Drawing on pictures is easier in iOS 11 Notes.
Photo: Cult of Mac/Leonardo Da Vinci

The new iOS 11 Notes app is already far better than the previous version, but this one new feature might tip you over the edge. Now you can draw on pictures with your Apple Pencil, just by tapping on them.

Previously, images and sketches lived side by side, but could never meet. Now, with the power to scrawl directly onto images, you can do all kinds of things. Example: I keep a blank sheet of guitar tab notation paper in the Files app, then drag it to a note and start writing on top of my template. That’s just one use. Another might be to draw mustaches on pictures of your workmates.

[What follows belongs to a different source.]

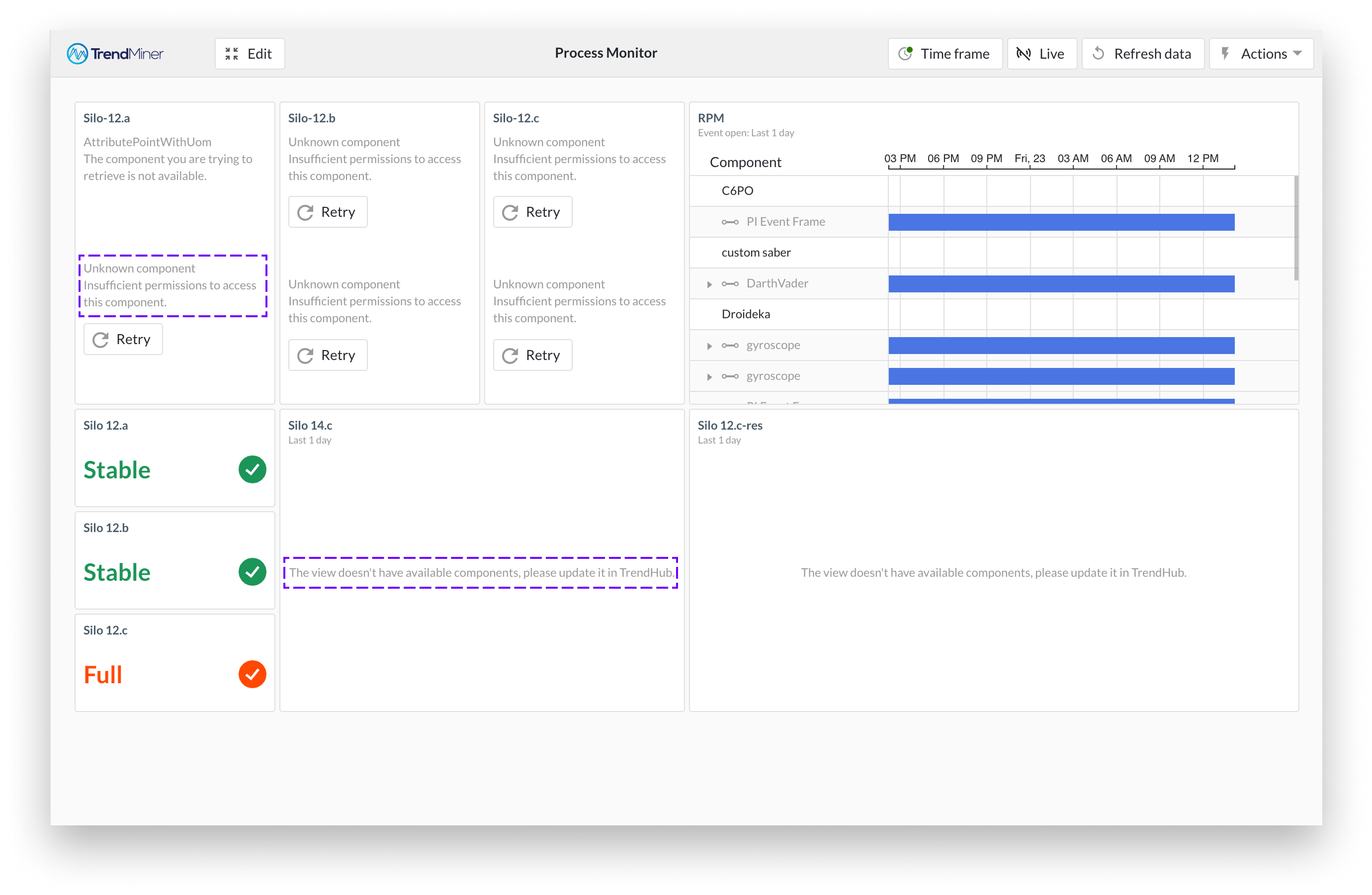Screen dimensions: 1372x895
Task: Click the PI Event Frame blue bar
Action: point(1061,222)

Drawing on pictures in iOS 11 Notes

Drawing on a picture in iOS 11’s Notes app is super-simple. All you need to do, if the picture is already in a note, is to tap it with an Apple Pencil (or a finger), wait for it to “open,” and start drawing. And when I say “open,” I mean that the image zooms to fill the screen, just like if you were marking up a PDF. In practice, it doesn’t feel like you’re entering a different editing mode. It feels like the picture zoomed to fill the screen to make editing easier.

notes drawing gif

Speaking of PDFs, you can draw on both PDFs and images, and you can go back and undo/edit any of your annotations at any time in the future.

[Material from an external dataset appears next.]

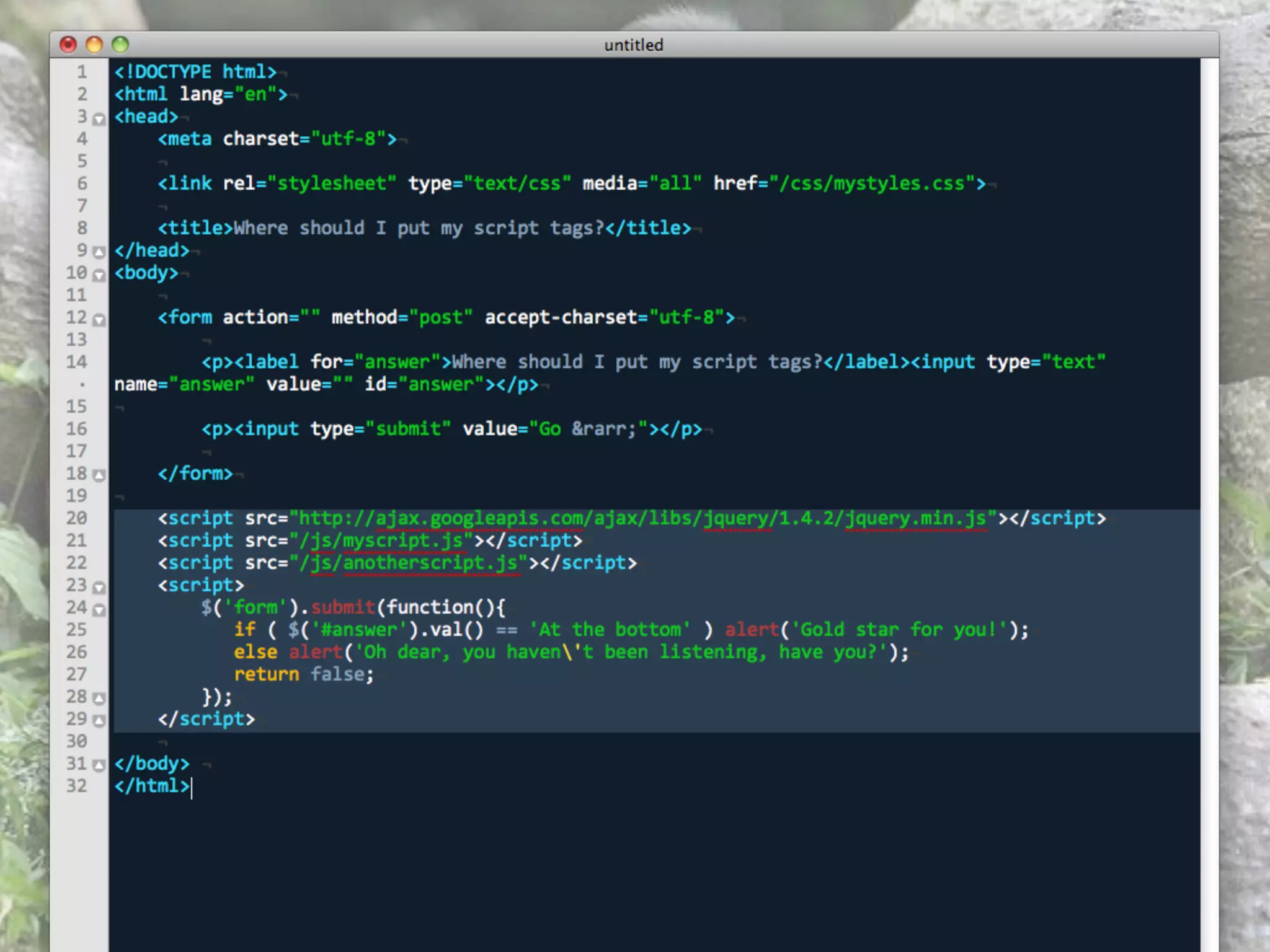Collapse the head tag fold on line 3
This screenshot has height=952, width=1270.
tap(99, 119)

The pen defaults to the black fine-line marker, each and every time you “open” a picture to edit, which can be a pain if you need to go through several pictures and draw on them with a highlighter, for example. (It’s possible this could change before the final version of iOS 11 ships this fall.)

Draw on anything in Notes

The blue part is a PDF. The rest I drew on top in the Notes app.
The blue part is a PDF. The rest I drew on top in the Notes app.
Photo: Cult of Mac

Doodling isn’t limited to pictures. You can also draw on PDFs in the exact same way. Getting pictures into Notes to draw on is easy, too. You can do this in the old-fashioned way, which involves hitting the little ⊕ symbol, tapping Photo Library, and then navigating to your image and tapping Done to insert it. That’s so 2016, though. A much better way to grab an image is to drag it onto your note.

You can drag images from pretty much anywhere, including:

  • Safari web pages.
  • The Photos app.
  • Another note.
  • A thumbnail created by the new iOS 11 screenshot tool.
  • Pretty much anywhere else you can see a picture.

As mentioned above, I keep a folder of guitar-related “paper” in a folder inside the Files app, so I can quickly drag a template to Notes and draw on it. I used to use GoodNotes for this, but it’s a lot better, so far, to use the new Notes app. I may do a comparison post on Notes versus GoodNotes if enough people ask for it (spoiler — Notes’ sync is far more robust so far, for me at least).

Bonus tip: Built-in Notes stationery in iOS 11

Hidden in Notes’ settings is a new feature: Lines & Grids. Found under Settings>Notes>Lines & Grids, this lets you change the kind of paper used by Notes.The choices are blank (the default), as well as any of three kinds of lined paper and three kinds of squared paper. The differences are in line spacing or square size.

Notes' new stationery options.
Notes’ new stationery options.
Photo: Cult of Mac

When you pick a new paper design, it becomes the default for new Notes — nothing happen to existing notes. You can, then, change backgrounds on a per-note basis, but that’s clunky. This is meant to be set-and-(mostly)-forget. Still, if you’re a human adult who still requires lines in order to write straight, then knock yourself out (a distinctly literal possibility, given your lack of coordination).

Now that Apple has added the option for stationery in Notes, everybody will want to add their own custom stationery. I know I do. Perhaps we’ll get it somewhere around i0S 16.

Apple’s new iOS 11 Notes app is proving to be quite a good tool. You can scan paper notes and mark them up, wrangle PDFs, draw images inline with your notes, and even switch entirely to handwritten notes and still have them indexed and searchable. For most people, Notes in iOS 11 will be more than enough to organize their, uh, notes. It really is pretty great.